9. Veiligheidsinstallaties: specifieke eisen
Bij het uitvallen van de normale bron, bij brand of een elektrische fout moet het functiebehoud van de veiligheidsvoeding gegarandeerd worden.
De uitbater van de installatie moet tijdens de risicoanalyse rekening houden met uitwendige invloeden die de veiligheidsinstallatie zouden kunnen verstoren.
De veiligheidsinstallaties worden bepaald op basis van de wettelijke eisen (basisnormen, ziekenhuiswet enz.) en de risicoanalyse die wordt uitgevoerd door de uitbater of zijn afgevaardigde.
Tijdens het gebruik en de installatie van niet-redundante elektrische veiligheidsleidingen moet rekening gehouden worden met de volgende nieuwe punten:
- Elke geïsoleerde geleider of kabel die aan het draagstel van een geheel met het kenmerk FR2 of met een kenmerk equivalent aan FR2 wordt toegevoegd, dient het kenmerk FR2 of FR1 te bezitten.

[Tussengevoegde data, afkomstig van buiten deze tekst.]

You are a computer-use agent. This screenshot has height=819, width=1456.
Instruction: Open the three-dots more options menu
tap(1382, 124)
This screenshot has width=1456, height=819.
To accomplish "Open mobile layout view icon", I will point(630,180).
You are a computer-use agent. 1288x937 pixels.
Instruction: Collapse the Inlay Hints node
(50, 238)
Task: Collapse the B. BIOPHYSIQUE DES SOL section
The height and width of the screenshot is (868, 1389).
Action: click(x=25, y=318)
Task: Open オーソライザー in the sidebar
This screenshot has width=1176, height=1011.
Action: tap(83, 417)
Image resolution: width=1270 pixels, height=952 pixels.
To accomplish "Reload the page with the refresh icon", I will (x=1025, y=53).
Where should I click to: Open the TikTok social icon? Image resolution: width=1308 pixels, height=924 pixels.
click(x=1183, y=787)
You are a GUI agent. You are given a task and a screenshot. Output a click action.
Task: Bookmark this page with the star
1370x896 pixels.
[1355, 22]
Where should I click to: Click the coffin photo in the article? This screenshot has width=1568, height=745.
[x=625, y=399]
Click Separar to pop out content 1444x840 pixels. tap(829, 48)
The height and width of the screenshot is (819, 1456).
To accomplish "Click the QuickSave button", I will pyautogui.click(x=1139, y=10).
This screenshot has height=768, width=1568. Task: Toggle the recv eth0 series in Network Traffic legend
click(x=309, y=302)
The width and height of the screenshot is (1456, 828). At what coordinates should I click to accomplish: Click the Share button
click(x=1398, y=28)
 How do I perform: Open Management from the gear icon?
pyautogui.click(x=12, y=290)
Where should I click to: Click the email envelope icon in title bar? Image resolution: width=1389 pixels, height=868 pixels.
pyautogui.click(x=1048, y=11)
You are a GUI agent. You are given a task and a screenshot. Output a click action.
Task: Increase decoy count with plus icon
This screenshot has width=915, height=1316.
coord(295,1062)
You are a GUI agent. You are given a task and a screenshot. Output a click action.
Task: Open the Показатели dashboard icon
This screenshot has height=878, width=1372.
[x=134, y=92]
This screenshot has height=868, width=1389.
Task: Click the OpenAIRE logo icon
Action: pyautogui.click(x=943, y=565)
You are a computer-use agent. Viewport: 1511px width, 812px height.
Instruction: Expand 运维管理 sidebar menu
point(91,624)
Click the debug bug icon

- De draagstellen die in combinatie met de elektrische leidingen het kenmerk FR2 of een kenmerk equivalent aan FR2 bezitten, worden voorzien van een passende markering die vermeldt dat er alleen de elektrische leidingen met het kenmerk FR2 of FR1 gebruikt mogen worden en die hun toegelaten gewicht per lopende meter weergeeft.
- De elektrische leidingen van de veiligheidsstroombanen mogen alleen de geleiders van de veiligheidsstroombanen bevatten.
- Deze bepalingen komen bovenop de ongewijzigde voorschriften die uit artikel 104 van het oude AREI zijn overgenomen.
10. Kritische installaties: risicoanalyse
De kritische installaties worden bepaald op basis van de risicoanalyse die wordt uitgevoerd door de uitbater of zijn afgevaardigde.
De eisen met betrekking tot de elektrische leidingen zijn vergelijkbaar met die voor de veiligheidsinstallaties.
CONCLUSIE
De risicoanalyse die door de uitbater van de elektrische installatie uitgevoerd wordt, is één van de belangrijkste elementen waarmee rekening moet gehouden worden bij de keuze en installatie van elektrische leidingen.